Quarti di finale ancora fatali per la trentasettenne statunitense agli Internazionali d’Italia che deve arrendersi a Garbine Muguruza. La giovane venezuelana avrà la meglio, in due set, su Venus Williams anche nella finale di Wimbledon terminata con il risultato di 7-5 e 6-0.

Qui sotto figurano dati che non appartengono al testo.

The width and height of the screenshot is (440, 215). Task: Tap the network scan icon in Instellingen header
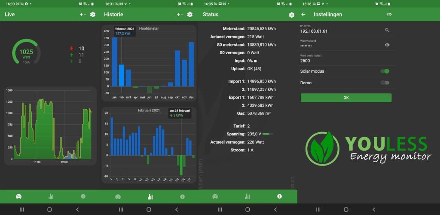click(x=389, y=14)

E mentre Serena resta fuori dai tornei per godersi la gravidanza, tocca alla sorella maggiore portare alto il nome delle Williams agli US Open, forse il torneo più importante per le atlete statunitensi: il torneo di casa. Ma ancora una volta Venus deve arrendersi alla giovane connazionale Sloane Stephens nel match valido per i quarti di finale. La finale del torneo sarà tutta a stelle e strisce con la Stephens che avrà la meglio su un’altra giovane connazionale, Madison Keys, classe 1995, con il punteggio di 6-3 6-0. Ancora una volta battere Venus Williams porta fortuna e fa vincere il torneo. Nel mezzo le sconfitte al secondo turno all’Open di San Pietroburgo e al quarto turno del French Open. A cui si aggiungono le eliminazioni rispettivamente al terzo e al secondo turno a Toronto e Cincinnati e poi l’uscita, ancora una volta al secondo turno, a Hong Kong. Nonostante tutte queste sconfitte Venus Williams si classifica alle WTA Finals di Singapore. Tra le otto migliori tenniste la statunitense è l’unica a non aver vinto neanche un torneo in questa stagione. La fortuna ancora una volta non sorride alla statunitense che finisce nel girone bianco, forse il più duro, con Garbine Muguruza, Karolina Pliskova e Jelena Ostapenko.

Questa volta però è l’esordio a tradire Venus che viene sconfitta da Karolina Pliskova con un doppio 6-2 in poco più di un’ora. Un risultato positivo per la trentasettenne però c’è, è la terza più “anziana” di sempre ad essersi qualificata al torneo che chiude la stagione. Ancora una volta davanti a lei, in questa speciale classifica, Billie Jean King e Navratilova che si qualificarono rispettivamente a 39 e 38 anni. Un “primato” valido solo ai fini della statistica, ma in un anno nero come questo, forse un sorriso, seppur amaro, a alla più grande delle sorelle Williams lo strapperà lo stesso.